── Input ──

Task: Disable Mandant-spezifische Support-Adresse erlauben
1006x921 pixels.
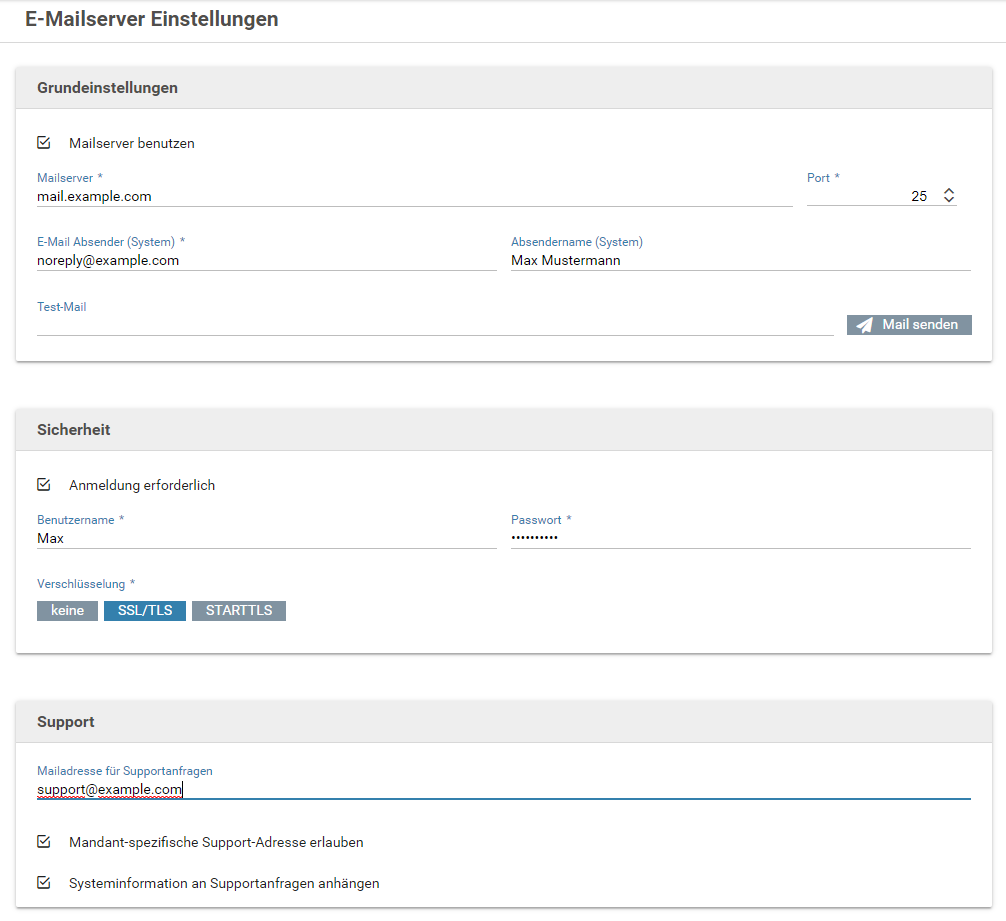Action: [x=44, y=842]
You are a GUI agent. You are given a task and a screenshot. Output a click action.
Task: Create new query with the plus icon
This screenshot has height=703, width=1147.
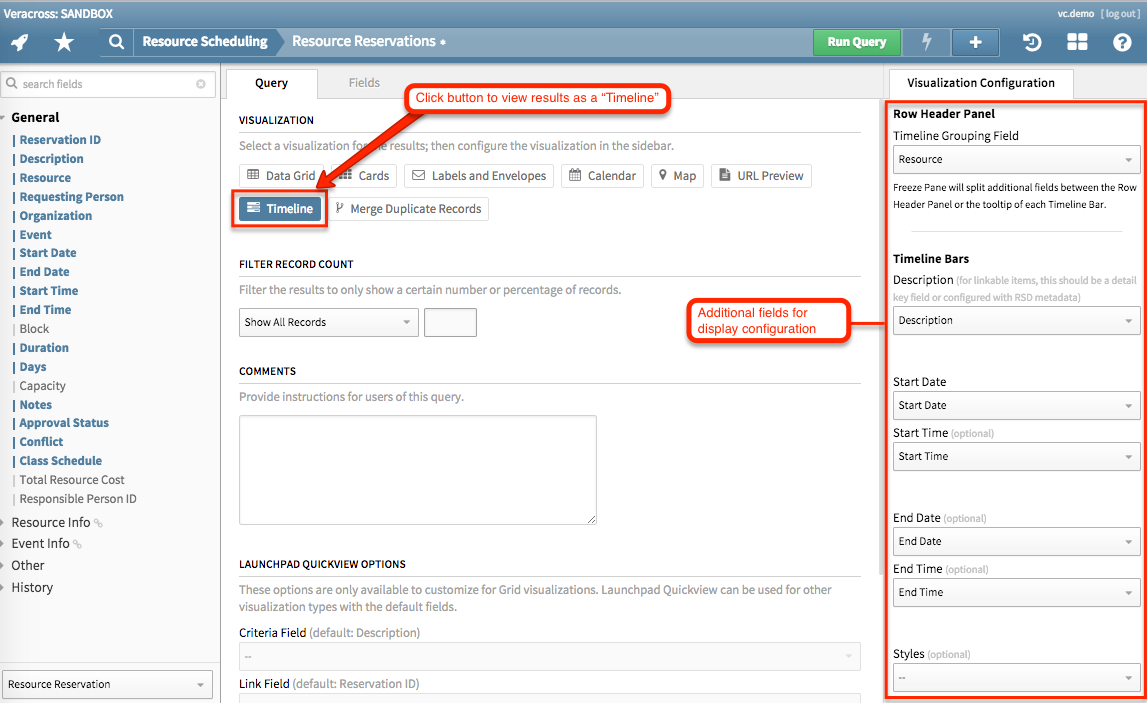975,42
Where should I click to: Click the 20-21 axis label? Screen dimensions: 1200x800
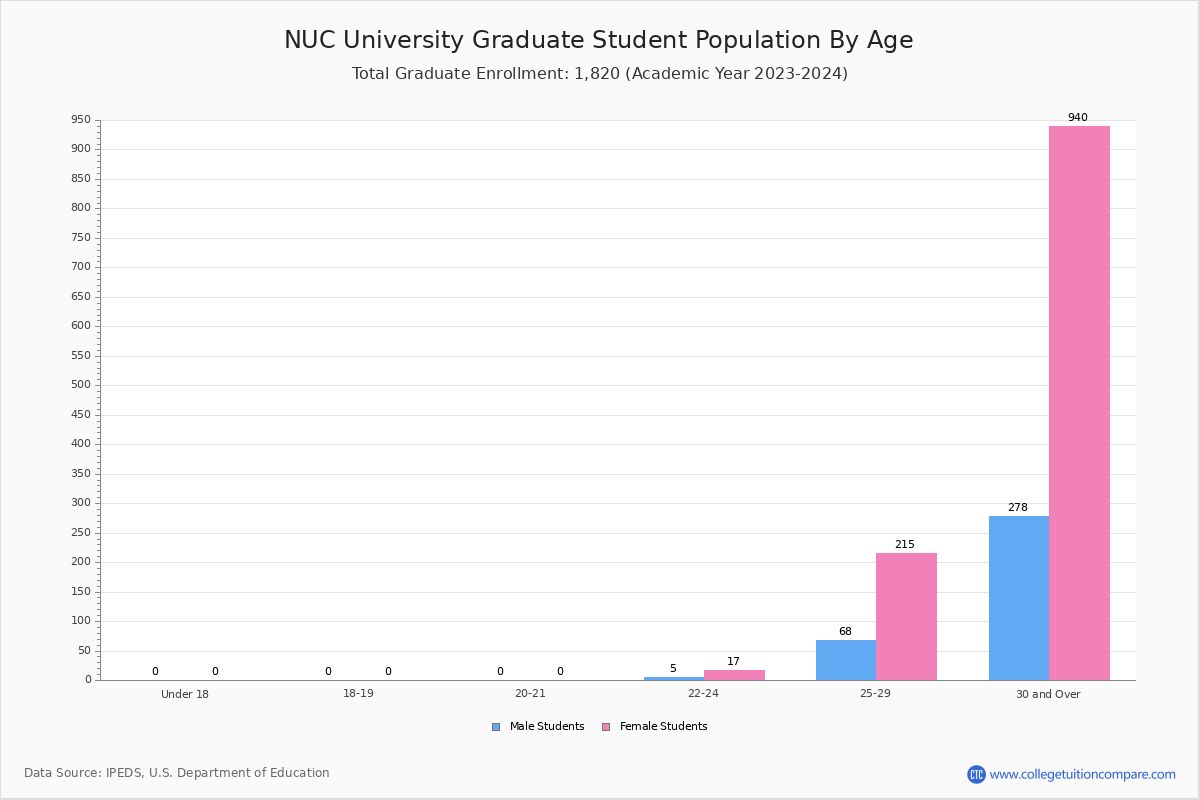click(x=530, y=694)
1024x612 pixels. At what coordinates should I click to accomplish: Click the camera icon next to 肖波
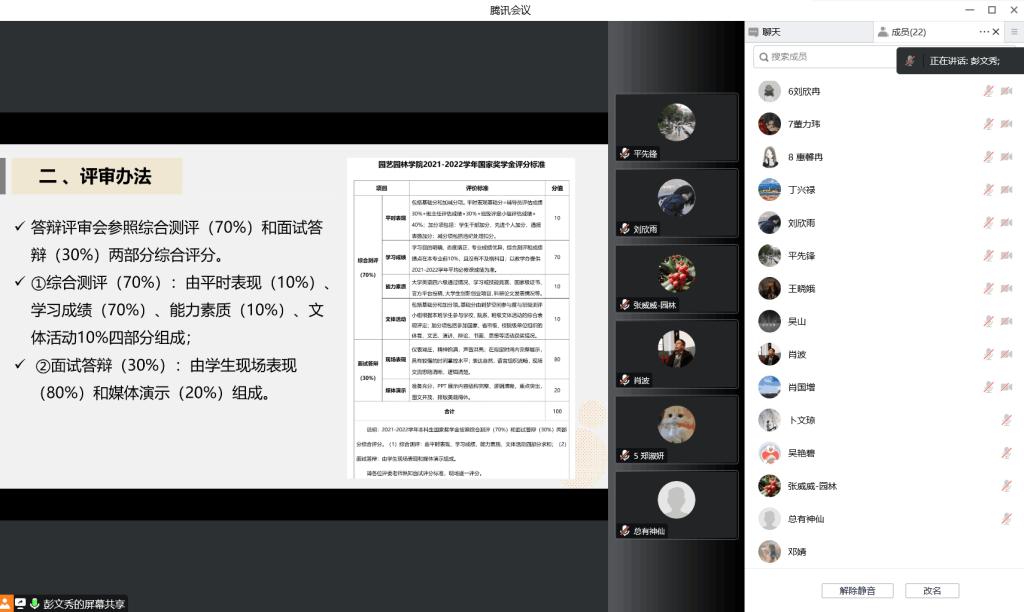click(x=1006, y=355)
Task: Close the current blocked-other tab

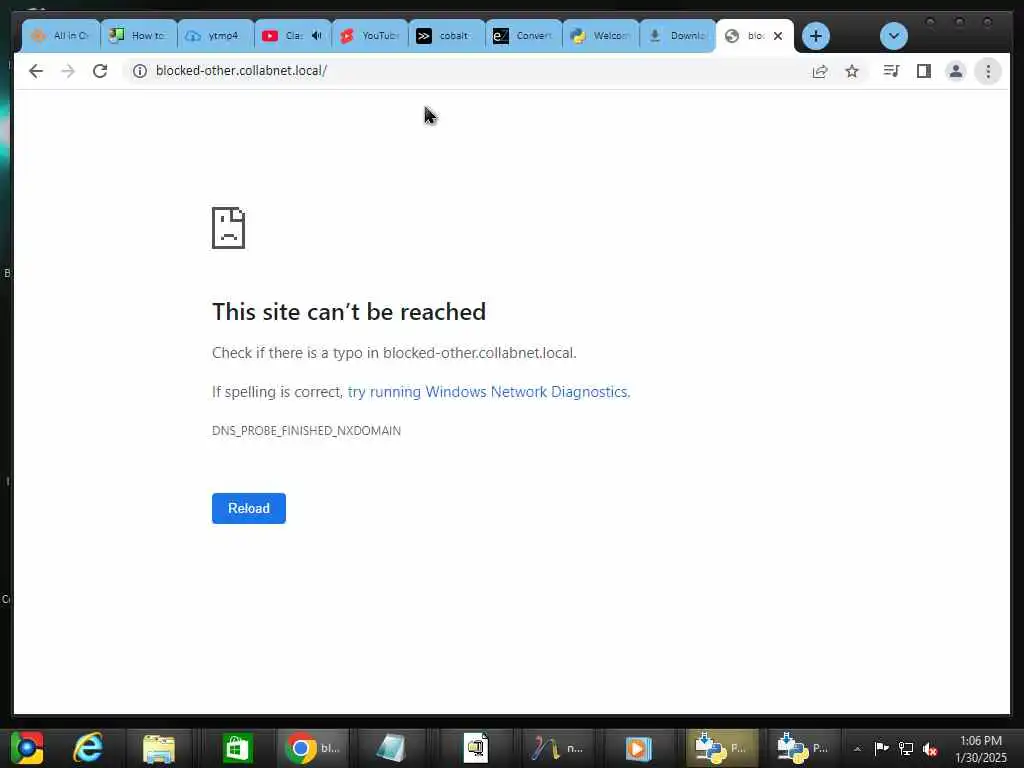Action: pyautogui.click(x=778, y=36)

───

Exercise aim
Reproduce exactly, without any picture, the lines from the one bearing "1024x612 pixels. At" to the last line of the records above.

Expected answer
1024x612 pixels. At what coordinates should I click to accomplish: Click the camera icon next to 肖波
click(x=1006, y=355)
Task: Close the current blocked-other tab

Action: pyautogui.click(x=778, y=36)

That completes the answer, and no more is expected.